Die Baumaßnahmen dauerten vier Jahre und haben die Lebensqualität von Karlstadt nachhaltig verbessert. Auch wenn die Touristen-Informationsstelle 2010 in ein anderes Haus verlegt wurde, ist die Hohe Kemenate nach wie vor ein beliebter Treffpunkt und ein Gebäude, in dem sich Bürger und Gäste gerne aufhalten.
Die Hohe Kemenate von Karlstadt – historisch betrachtet
Eine Kemenate war eigentlich das Kamingebäude einer Burg. Man baute jedoch auch in den von Stadtmauern umgebenen Orten gerne Kemenaten – also turmartige, steinerne Gebäude mit einem Kamin. Manche dieser Kemenaten waren öffentliche Zufluchtsorte in Krisenzeiten – andere waren sichere Wohnhäuser wohlhabender Bürger und für die Nachbarn nicht zugänglich.
Die Kemenate von Karlstadt besteht aus einem Vorder- und einem Hinterhaus. Das Vorderhaus entstand um 1200 in den Gründungsjahren von Karlstadt.
Die ursprüngliche Aufgabe des Hauses wurde anlässlich der Sanierung in den 90er Jahren gründlich erforscht und dennoch nie völlig ergründet. Wahrscheinlich war es das Privatgebäude einer Ministerialenfamiliefamilie aus Würzburg.
Das Archivmaterial zeigte jedoch, dass die Hohe Kemenate immer wieder umgebaut wurde, und dass das Hinterhaus erst im 14. Jahrhundert entstand. Die Kirchenbücher erlaubten außerdem zumindest einen Blick auf die früheren Bewohner bis zum Jahr 1638. Ab diesem Zeitpunkt lebten hier hauptsächlich Handwerker. In den Jahren vor der Sanierung war im Erdgeschoß sogar eine Kfz-Werkstatt mit Tankstelle!
Die Hohe Kemenate heute
Bei der umfassenden Renovierung legte man großen Wert darauf, möglichst viel der ursprünglichen Bausubstanz zu bewahren. Dafür musste man alte Zeichnungen und Pläne gründlich erforschen, da gerade die Umbauten, die im 20. Jahrhundert durchgeführt worden waren, einiges zerstört hatten.

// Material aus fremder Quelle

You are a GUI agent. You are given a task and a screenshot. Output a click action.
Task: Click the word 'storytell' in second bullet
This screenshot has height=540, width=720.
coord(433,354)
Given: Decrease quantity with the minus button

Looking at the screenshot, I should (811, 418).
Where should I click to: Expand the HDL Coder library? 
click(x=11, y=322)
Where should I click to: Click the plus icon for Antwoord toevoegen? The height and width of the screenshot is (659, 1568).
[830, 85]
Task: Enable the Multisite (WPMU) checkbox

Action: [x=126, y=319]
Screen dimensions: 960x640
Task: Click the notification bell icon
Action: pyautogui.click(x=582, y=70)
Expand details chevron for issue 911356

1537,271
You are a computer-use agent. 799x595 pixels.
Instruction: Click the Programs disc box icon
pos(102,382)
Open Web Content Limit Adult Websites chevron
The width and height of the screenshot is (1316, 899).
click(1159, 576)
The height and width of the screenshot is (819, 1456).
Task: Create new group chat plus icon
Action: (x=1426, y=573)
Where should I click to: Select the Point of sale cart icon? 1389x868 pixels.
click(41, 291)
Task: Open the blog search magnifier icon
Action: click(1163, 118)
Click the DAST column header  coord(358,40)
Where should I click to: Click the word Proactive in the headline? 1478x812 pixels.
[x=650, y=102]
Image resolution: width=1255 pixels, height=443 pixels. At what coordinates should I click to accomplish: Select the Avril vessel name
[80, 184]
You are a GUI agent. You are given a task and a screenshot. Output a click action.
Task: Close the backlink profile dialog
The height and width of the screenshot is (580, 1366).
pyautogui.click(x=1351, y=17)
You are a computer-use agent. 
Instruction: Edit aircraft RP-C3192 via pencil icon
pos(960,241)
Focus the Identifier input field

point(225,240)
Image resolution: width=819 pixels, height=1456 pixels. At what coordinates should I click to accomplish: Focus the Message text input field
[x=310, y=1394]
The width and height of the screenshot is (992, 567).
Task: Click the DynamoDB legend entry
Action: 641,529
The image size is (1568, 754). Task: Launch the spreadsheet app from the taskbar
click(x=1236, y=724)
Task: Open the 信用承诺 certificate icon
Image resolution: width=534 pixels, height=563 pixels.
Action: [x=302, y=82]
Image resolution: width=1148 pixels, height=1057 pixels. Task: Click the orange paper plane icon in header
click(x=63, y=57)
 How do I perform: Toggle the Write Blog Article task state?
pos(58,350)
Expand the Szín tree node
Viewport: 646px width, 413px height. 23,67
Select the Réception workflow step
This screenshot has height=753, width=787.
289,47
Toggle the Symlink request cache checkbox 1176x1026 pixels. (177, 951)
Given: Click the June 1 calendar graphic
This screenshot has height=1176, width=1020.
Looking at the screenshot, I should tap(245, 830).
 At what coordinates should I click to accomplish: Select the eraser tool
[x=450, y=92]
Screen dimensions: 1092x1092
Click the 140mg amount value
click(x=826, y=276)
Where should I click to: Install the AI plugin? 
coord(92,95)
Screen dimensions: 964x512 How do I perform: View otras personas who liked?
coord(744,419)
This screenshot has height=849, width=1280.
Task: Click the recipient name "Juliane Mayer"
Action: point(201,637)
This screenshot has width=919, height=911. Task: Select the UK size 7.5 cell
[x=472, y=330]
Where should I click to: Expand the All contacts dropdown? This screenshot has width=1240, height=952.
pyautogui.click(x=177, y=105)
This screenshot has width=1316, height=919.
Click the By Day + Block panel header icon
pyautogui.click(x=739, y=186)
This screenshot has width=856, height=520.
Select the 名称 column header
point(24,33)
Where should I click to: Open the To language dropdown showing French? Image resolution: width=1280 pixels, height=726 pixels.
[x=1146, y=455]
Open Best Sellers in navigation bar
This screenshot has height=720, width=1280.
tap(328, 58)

Der wichtigste Teil einer Kemenate ist natürlich der Kamin. Er befindet sich im unteren Saal des Gebäudes und wurde als Drahtmodell rekonstruiert. Vorder- und Hinterhaus wurden mit einem gläsernen Bereich miteinander verbunden und mit einem neuen Anbau erweitert. Dach und Giebel wurden mithilfe von Stahlträgern gesichert, alte Mauern freigelegt, Wandmalereien restauriert.
Im Vordergebäude befindet sich neben dem Lese- und Veranstaltungssaal im Erdgeschoß in den übrigen Stockwerken die Stadtbibliothek. Im hinteren Gebäude und Anbau sind die Kinder- und Jugendbibliothek untergebracht. Im Lese-Café stellen regelmäßig unterschiedliche Künstler aus. Das Gebäude wirkt heute lichtdurchflutet und lädt dank gemütlicher Leseräume auch zum Stöbern, Recherchieren und Verweilen ein.